DAFTAR TUGAS
1 – Menurut berita tentang kerusuhan di Afrika Selatan, berapa jumlah orang yang meninggal di KwaZulu-Natal saja menurut Sihle Zikalala?
2 – Tuliskan lanjutan berita tentang kerusuhan di Afrika Selatan, dimulai setelah kalimat terakhirnya.

Jakarta, Gatra.com- Para pengunjuk rasa bentrok dengan pasukan keamanan di beberapa daerah di Afrika Selatan dan tampak para penjarah menggeledah pusat perbelanjaan pada hari Selasa, (13/7). Hal ini terjadi ketika frustrasi atas kemiskinan dan ketidaksetaraan memuncak yang menjadi kerusuhan terburuk di negara itu dalam beberapa tahun, dengan jumlah korban tewas naik menjadi lebih dari 30 orang.
Perdana Menteri Provinsi KwaZulu-Natal, Afrika Selatan, Sihle Zikalala, kepada pers mengatakan pada Selasa pagi, (13/7) bahwa banyak dari kematian terjadi dalam kekacauan saat sejumlah orang menjarah makanan, peralatan listrik, minuman keras serta pakaian dari pusat ritel. "Kejadian kemarin membawa banyak kesedihan. Jumlah orang yang meninggal di KwaZulu-Natal saja mencapai 26 orang. Banyak dari mereka meninggal karena terinjak-injak saat orang menjarah barang-barang," kata Zikalala, sebagaimana dilansir dari stasiun berita Al Jazeera pada Selasa, (13/7).
Sementara itu, Perdana Menteri Provinsi Gauteng, David Makhura, mengatakan pada Selasa, (13/7) yakni mayat 10 orang ditemukan pada Senin malam, (12/7) setelah terinjak-injak di pusat perbelanjaan Soweto ketika penjarahan berlanjut di provinsinya.

DATA YANG DIBERIKAN
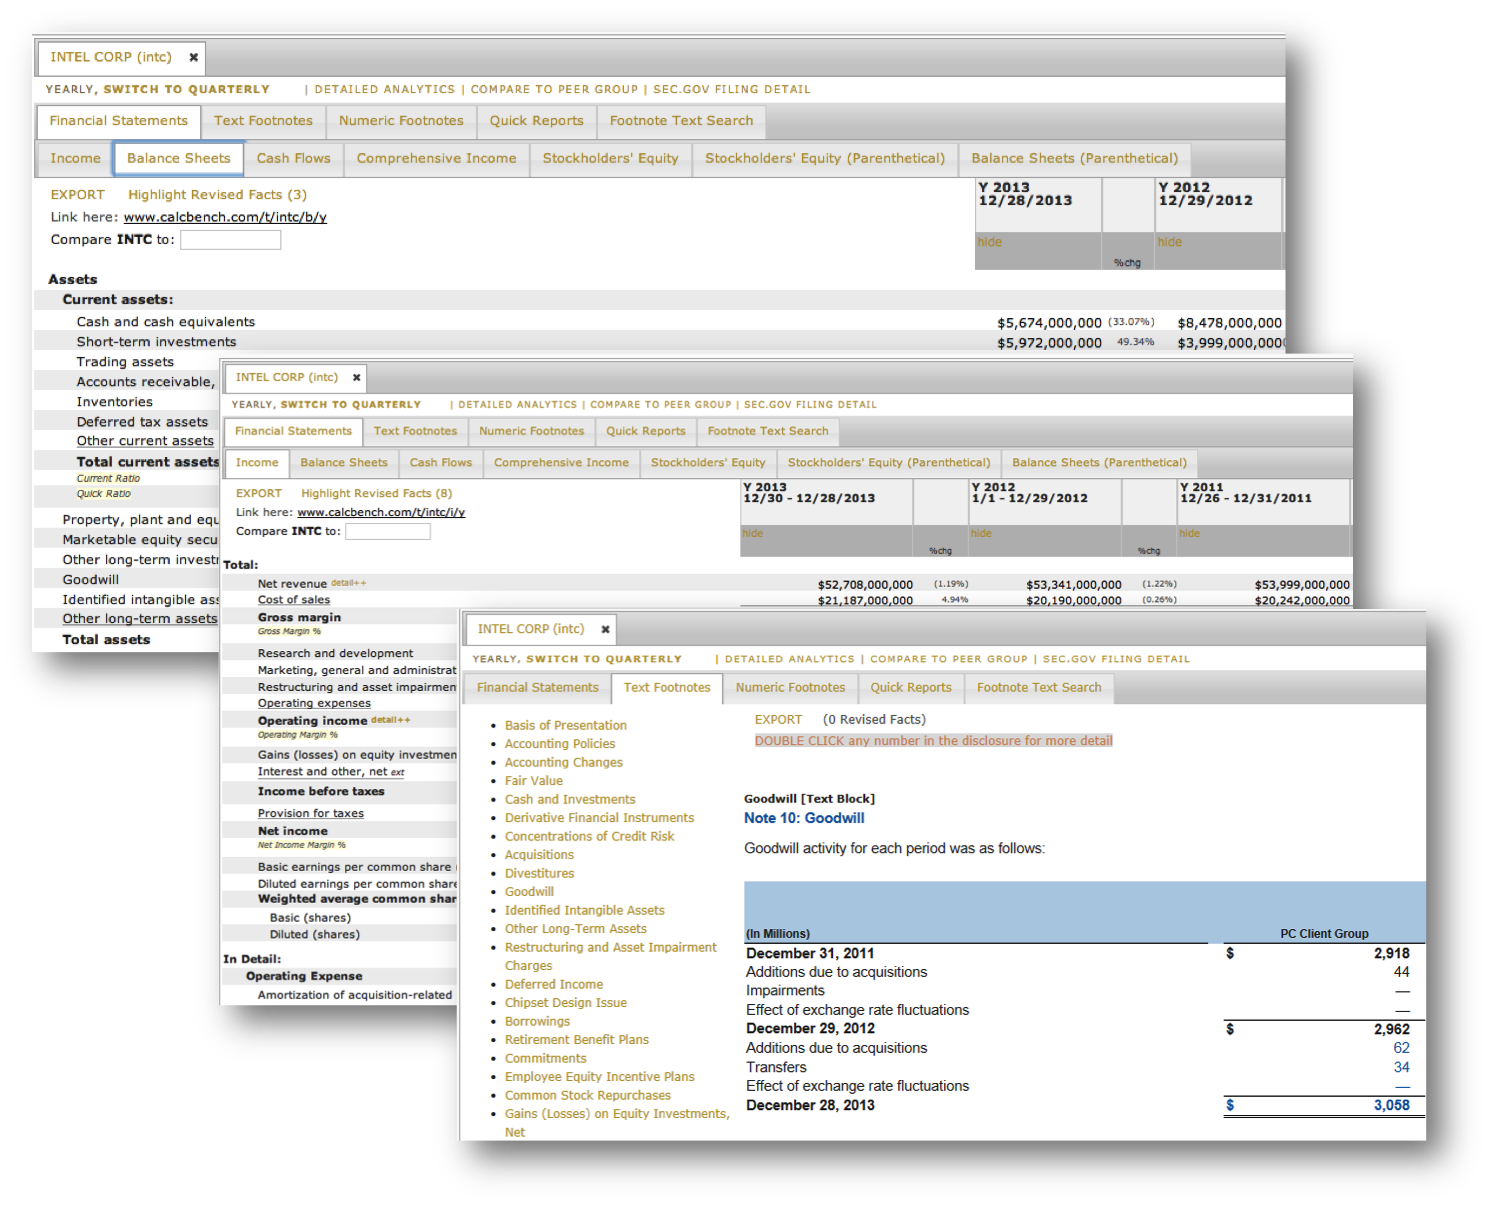The image size is (1491, 1205).
Task: Open Quick Reports tab next to Numeric Footnotes in top window
Action: tap(536, 121)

JAWABAN TUGAS
1 – 26 orang.

2 –
Para pejabat keamanan mengatakan, kini pemerintah sedang bekerja untuk memastikan kekerasan dan penjarahan tidak menyebar lebih jauh, tetapi mereka berhenti mengumumkan keadaan darurat.
Kekerasan tersebut dipicu oleh pemenjaraan mantan Presiden Afrika Selatan, Jacob Zuma, saat para pendukungnya turun ke jalan minggu lalu. Namun, situasinya telah berkembang menjadi curahan kemarahan atas kemiskinan dan ketidaksetaraan yang terus-menerus di negara tersebut selama 27 tahun setelah berakhirnya apartheid. Serta, efek ekonomi dari pembatasan COVID-19 juga telah memperburuk masalah.
Presiden Afrika Selatan, Cyril Ramaphosa, mengumumkan pada Senin malam, (12/7) bahwa ia telah mengirim pasukan untuk membantu polisi yang kewalahan menghentikan kerusuhan dan "memulihkan ketertiban".